Send back all of the data, word for word.

[Data items]
________________________

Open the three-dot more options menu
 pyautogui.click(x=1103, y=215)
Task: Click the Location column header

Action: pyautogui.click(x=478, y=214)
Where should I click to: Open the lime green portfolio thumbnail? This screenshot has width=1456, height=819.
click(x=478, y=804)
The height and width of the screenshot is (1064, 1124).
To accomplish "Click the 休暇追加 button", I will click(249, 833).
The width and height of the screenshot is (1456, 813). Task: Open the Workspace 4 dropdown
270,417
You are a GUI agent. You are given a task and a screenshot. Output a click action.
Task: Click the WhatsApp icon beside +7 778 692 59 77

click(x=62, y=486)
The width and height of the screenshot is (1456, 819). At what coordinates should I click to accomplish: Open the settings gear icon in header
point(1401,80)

________________________

▸ Exercise response:
Open the three-dot more options menu
 pyautogui.click(x=1103, y=215)
Task: Click the Location column header

Action: pyautogui.click(x=478, y=214)
Where should I click to: Open the lime green portfolio thumbnail? This screenshot has width=1456, height=819.
click(x=478, y=804)
The height and width of the screenshot is (1064, 1124).
To accomplish "Click the 休暇追加 button", I will click(249, 833).
The width and height of the screenshot is (1456, 813). Task: Open the Workspace 4 dropdown
270,417
You are a GUI agent. You are given a task and a screenshot. Output a click action.
Task: Click the WhatsApp icon beside +7 778 692 59 77

click(x=62, y=486)
The width and height of the screenshot is (1456, 819). At what coordinates should I click to accomplish: Open the settings gear icon in header
point(1401,80)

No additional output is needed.